Jokes highlighted in bold were used on air (sometimes after further modification), though I don't remember when I started using this convention. You can see all of my jokes that were used on air by Dave (as well as those told by Jay and Carson and Jimmy) on my Late Night Jokes page.

Enjoy!
September 30, 2009.
  Web Posted at: 9:32 am UTC

We have a new problem here in New York City: skunks. We haven’t had this many skunks in town since the Republican National Convention.

We have a new problem here in New York City: skunks. Here’s how bad it’s gotten: earlier today I saw a gang of skunks having a knife fight in the street with a gang of rats.

We have a new problem here in New York City: skunks.We have so many skunks in New York City now that Mayor Bloomberg has started courting their vote.

Yesterday the Senate officially rejected a government-run health insurance option. So, I guess that means my relatives will continue to be covered by HMO Dave.

Jon from Jon & Kate Plus 8 has fired from the show. Don’t worry about Jon, though; he’s already signed a deal to star in a new show with the Octomom.

Jon from Jon & Kate Plus 8 has fired from the show. The poor guy’s already hurting; earlier today I saw him on a street corner with a sign that said “Will impregnate for food.”

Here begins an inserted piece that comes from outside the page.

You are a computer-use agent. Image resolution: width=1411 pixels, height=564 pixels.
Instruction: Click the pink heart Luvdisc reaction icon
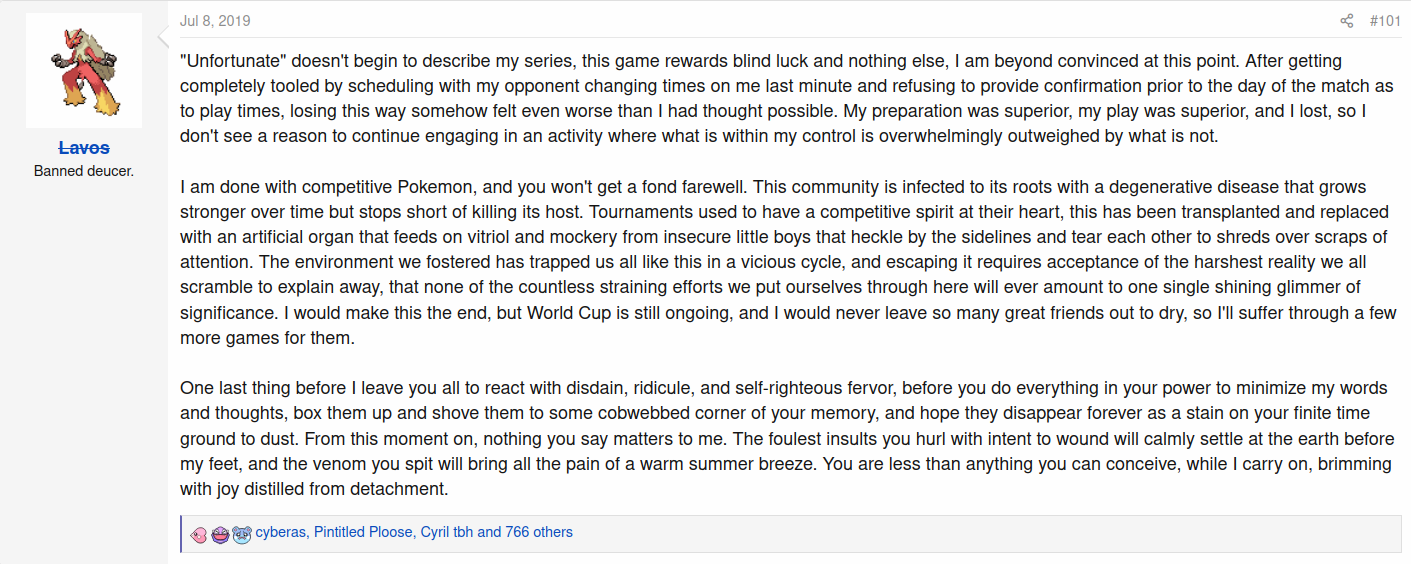[198, 534]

Woody Allen has demanded the immediate release of Roman Polanski, who was arrested in Switzerland on an old charge of having sex with an underage girl. Woody said that Polanksi should have taken his advice all those years ago and adopted the girl.

Celebrity birthdays: the vacuum cleaner turns 108 today. The vacuum cleaner is the only thing that’s sucked longer than the Cubs.

Miners in South Africa recently found a 507 carat diamond. Here’s how big it is: it’s so big that Kobe Bryant has started dating again.

Toyota is recalling 3.8 million cars because of potentially deadly floor mats. I don’t understand how floor mats can be deadly. Cup holders, sure, but floor mats?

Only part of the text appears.